Costanza ha scelto il proprio profilo facebook per salutare la disciplina sportiva che l'ha vista protagonista per oltre quindici anni sui campi di tutta Italia da Milano, Pro Patria, sino in Campania, passando per Soverato e Pavia e l'ha vista vestire l'azzurro delle nazionali giovanili dove ha conquistato il titolo Europeo Juniores nel 2006.


"Cara pallavolo,

Per tanti anni sono stata tua: una giocatrice, una sportiva, un’atleta ma ora è arrivato il momento di salutarti. Per più di metà della mia vita ho vissuto con un pallone in mano, in palestra ad allenarmi, a vincere e a perdere, a gioire e a soffrire.

Mi hai fatto combattere contro me stessa, contro il mio carattere, contro la mia testardaggine. Ho sofferto, ho lavorato tanto su me stessa e tu mi hai dato le basi, i valori, un modo di pensare, il senso del sacrificio, l’ossessione del miglioramento quotidiano, l’accettazione della routine.

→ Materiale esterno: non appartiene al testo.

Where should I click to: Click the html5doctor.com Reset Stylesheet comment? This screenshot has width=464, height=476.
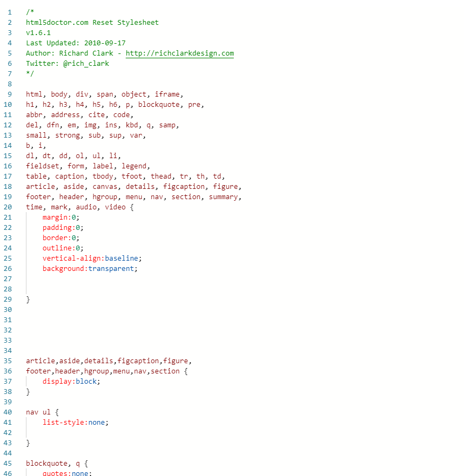click(x=92, y=23)
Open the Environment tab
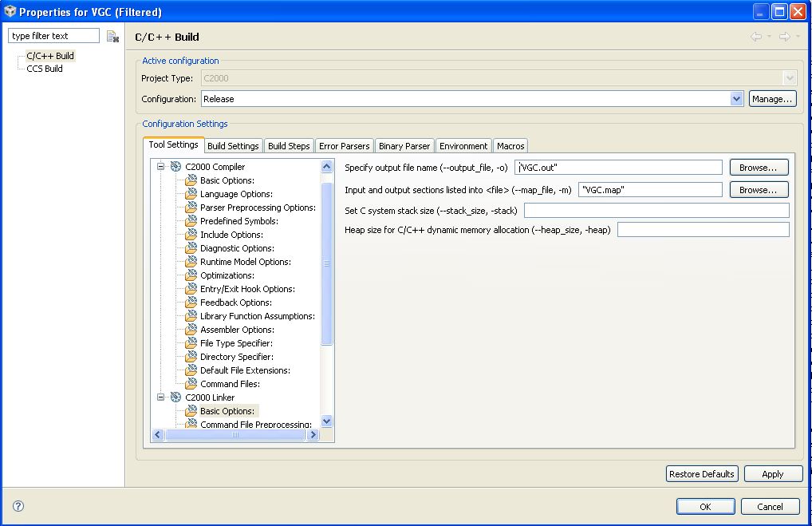The image size is (812, 526). tap(463, 145)
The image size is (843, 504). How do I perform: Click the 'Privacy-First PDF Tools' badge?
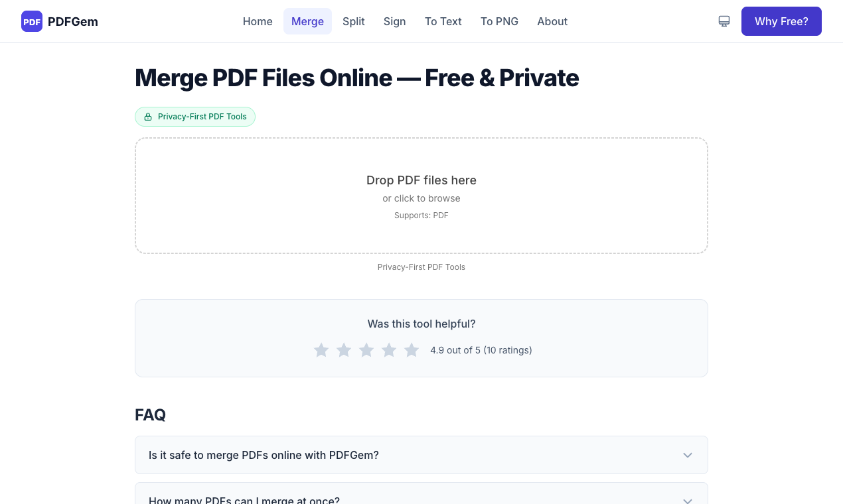(x=195, y=116)
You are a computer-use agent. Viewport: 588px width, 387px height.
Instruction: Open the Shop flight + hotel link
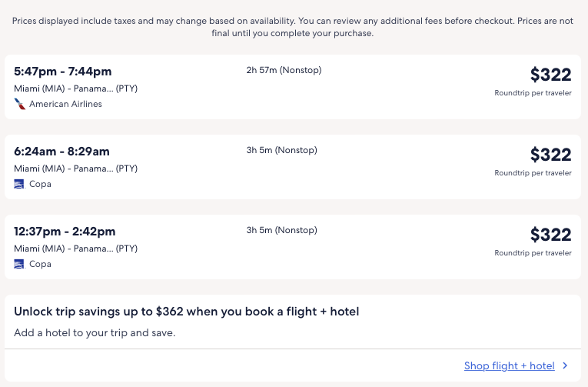pyautogui.click(x=509, y=366)
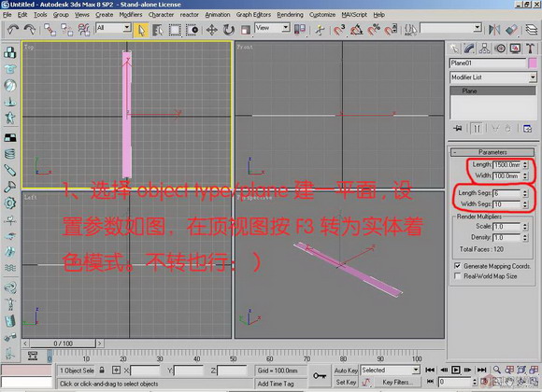
Task: Select the Select and Move tool
Action: [211, 30]
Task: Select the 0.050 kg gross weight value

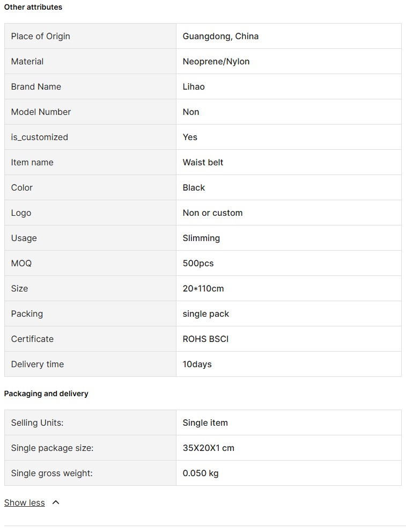Action: 200,473
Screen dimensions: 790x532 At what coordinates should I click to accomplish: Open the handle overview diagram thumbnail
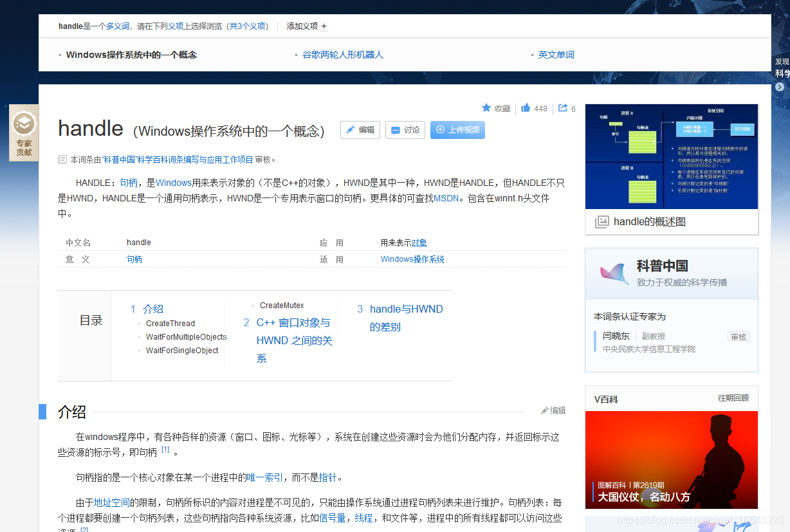671,156
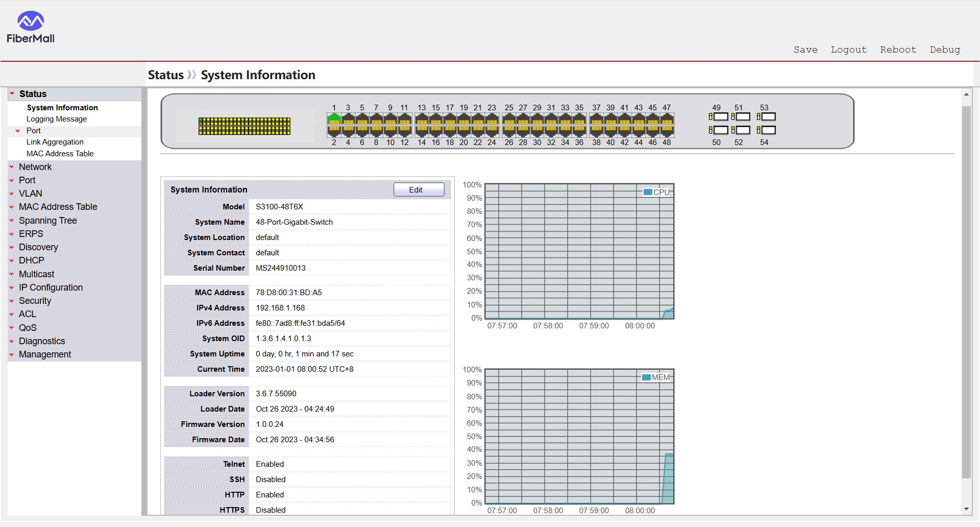The image size is (980, 527).
Task: Expand the Network menu section
Action: pos(35,167)
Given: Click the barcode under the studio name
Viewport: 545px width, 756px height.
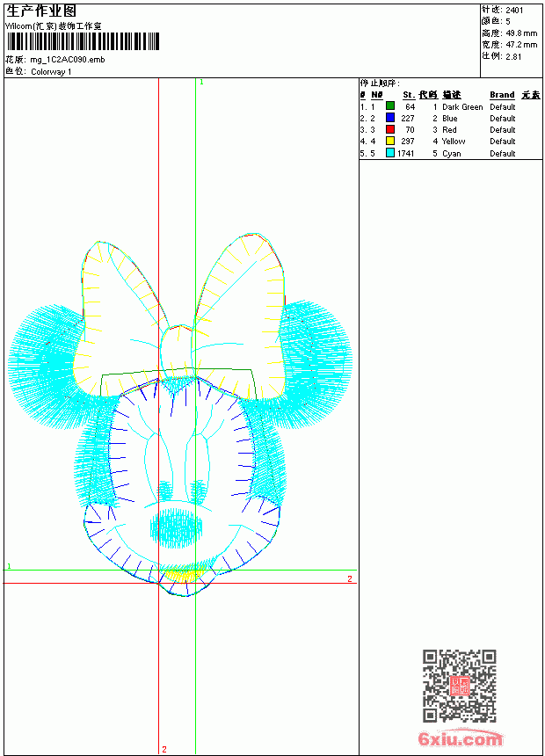Looking at the screenshot, I should click(x=83, y=41).

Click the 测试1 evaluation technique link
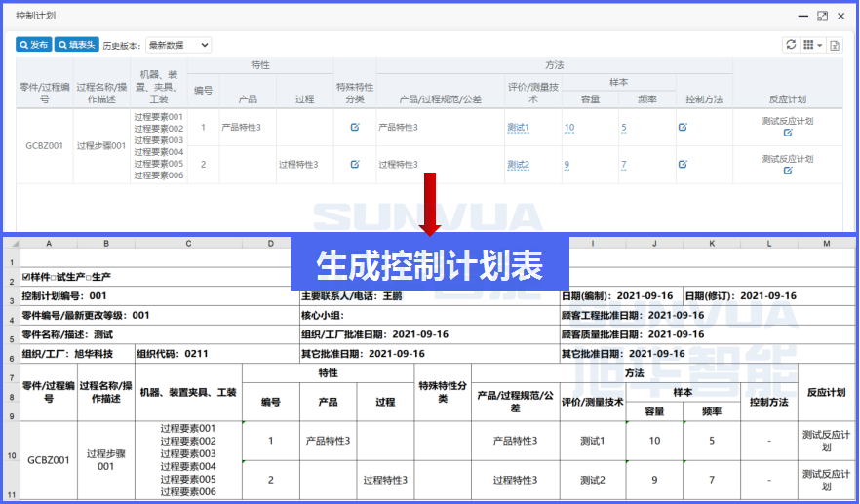coord(518,128)
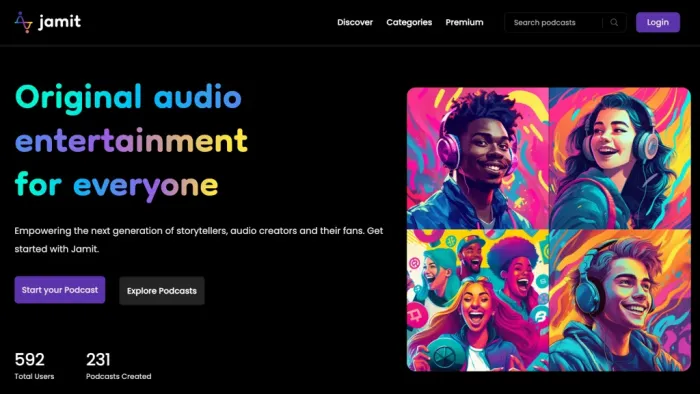The image size is (700, 394).
Task: Click the Empowering the next generation description text
Action: (199, 240)
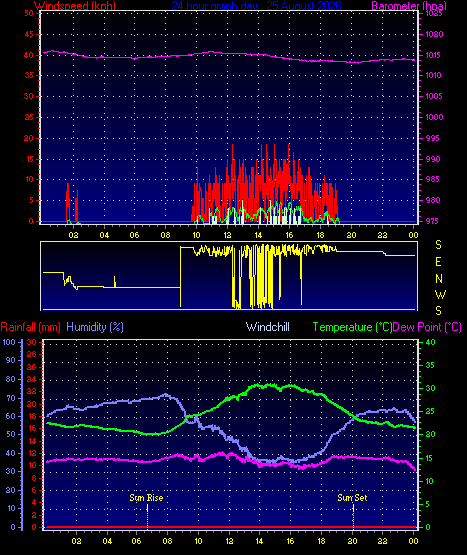Select the Rainfall (mm) legend label
The height and width of the screenshot is (555, 467).
click(x=30, y=327)
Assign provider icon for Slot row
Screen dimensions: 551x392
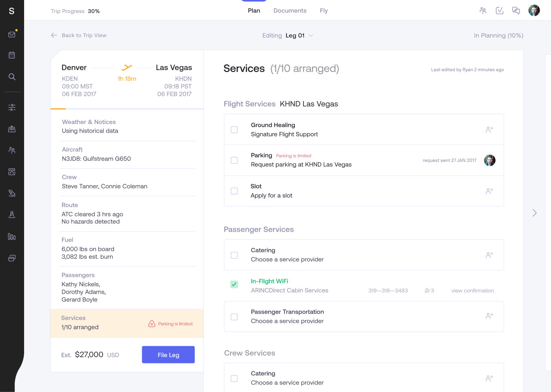[x=489, y=191]
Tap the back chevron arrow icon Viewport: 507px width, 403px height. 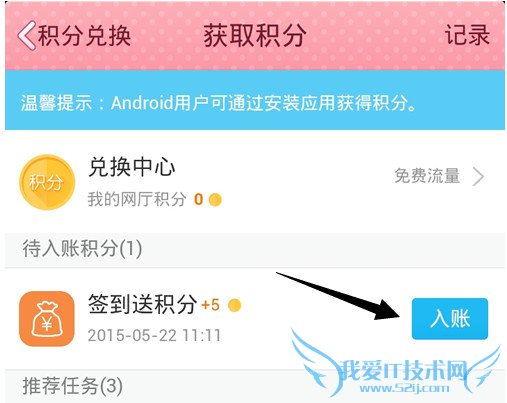[x=27, y=36]
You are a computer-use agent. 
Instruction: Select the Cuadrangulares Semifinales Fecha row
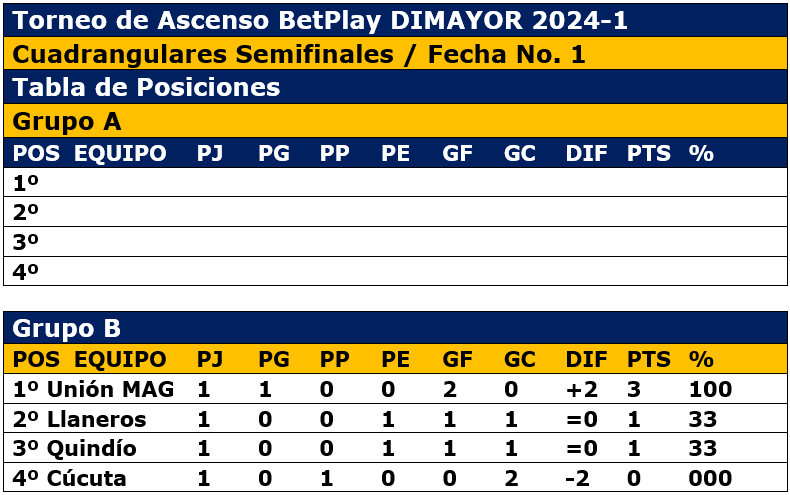299,55
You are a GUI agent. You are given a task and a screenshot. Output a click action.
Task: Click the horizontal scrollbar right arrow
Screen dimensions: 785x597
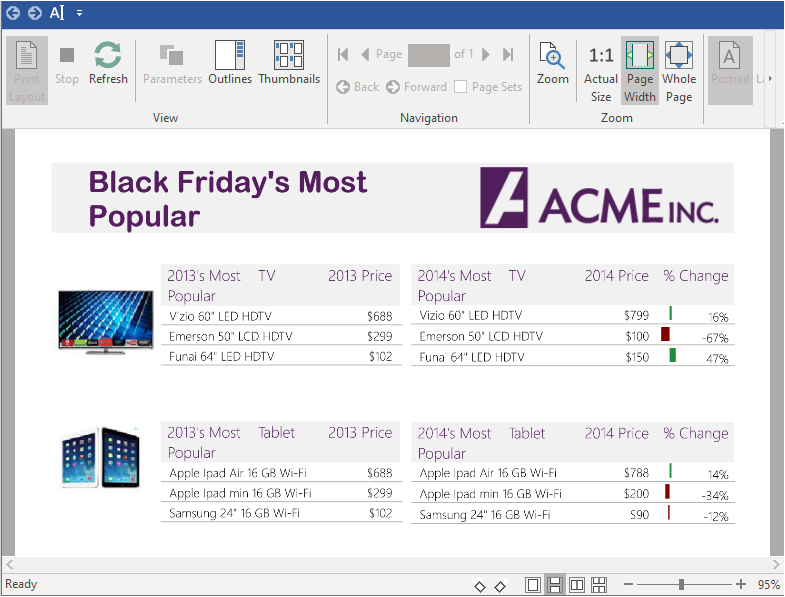coord(776,565)
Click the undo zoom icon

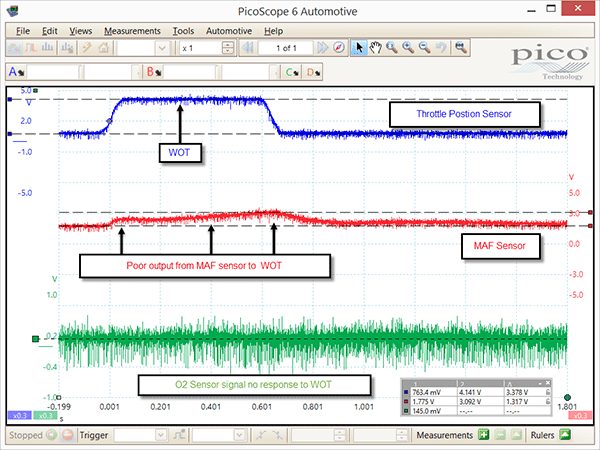(441, 48)
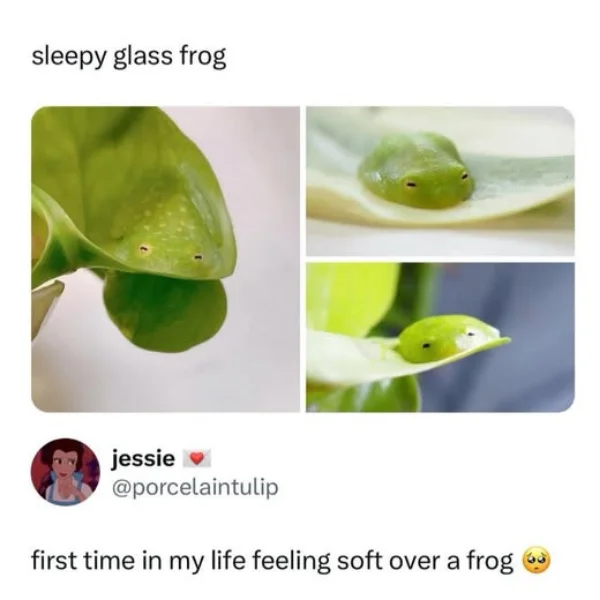Viewport: 600px width, 600px height.
Task: Click frog's left eye in the large photo
Action: [144, 249]
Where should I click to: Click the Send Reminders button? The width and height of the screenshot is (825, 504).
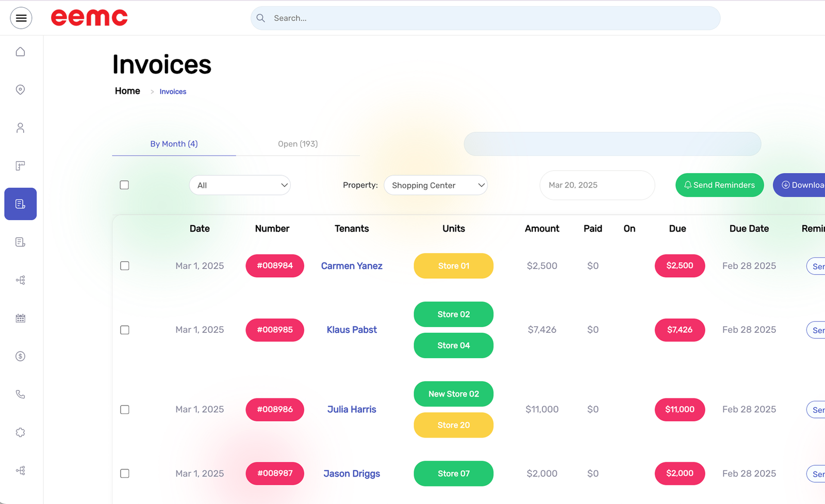click(719, 185)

Mi hai dato l’amicizia, l’amore, la volontà, la determinazione, l’adrenalina pura. Mi hai dato la forza di sopravvivere anche quando pensavo di non poterlo fare.

Per anni mi hai portato in giro per l’Italia, a volte per il mondo, e sono stata al centro dell’attenzione: hanno scritto articoli di giornale, scattato fotografie, fatto interviste, la domenica nei palazzetti il pubblico ha esultato con me gridando il mio nome.. o meglio Manfre.

Oggi è arrivato il momento più difficile: quello in cui devo lasciarti andare. Da domani sarò semplicemente io, Costanza, una tra tante.

Partirò da zero e questo mi spaventa ma deciderò io cosa potrò essere. Da domani sarò solo Costanza pronta a mettermi in gioco proprio come quando, ad 8 anni, sono entrata in palestra per la prima volta e alla domanda “perché vuoi giocare a pallavolo?” ho risposto “perché voglio andare alle Olimpiadi”.

Alle Olimpiadi non ci sono arrivata, ma quanta strada abbiamo fatto insieme, quanti momenti abbiamo vissuto tu ed io, quanto ci siamo odiate e quanto ci siamo amate!

Da domani inizia la mia nuova vita ma porterò per sempre il mio numero 11 sulla schiena e i ricordi di una vita insieme fatta di emozioni fortissime".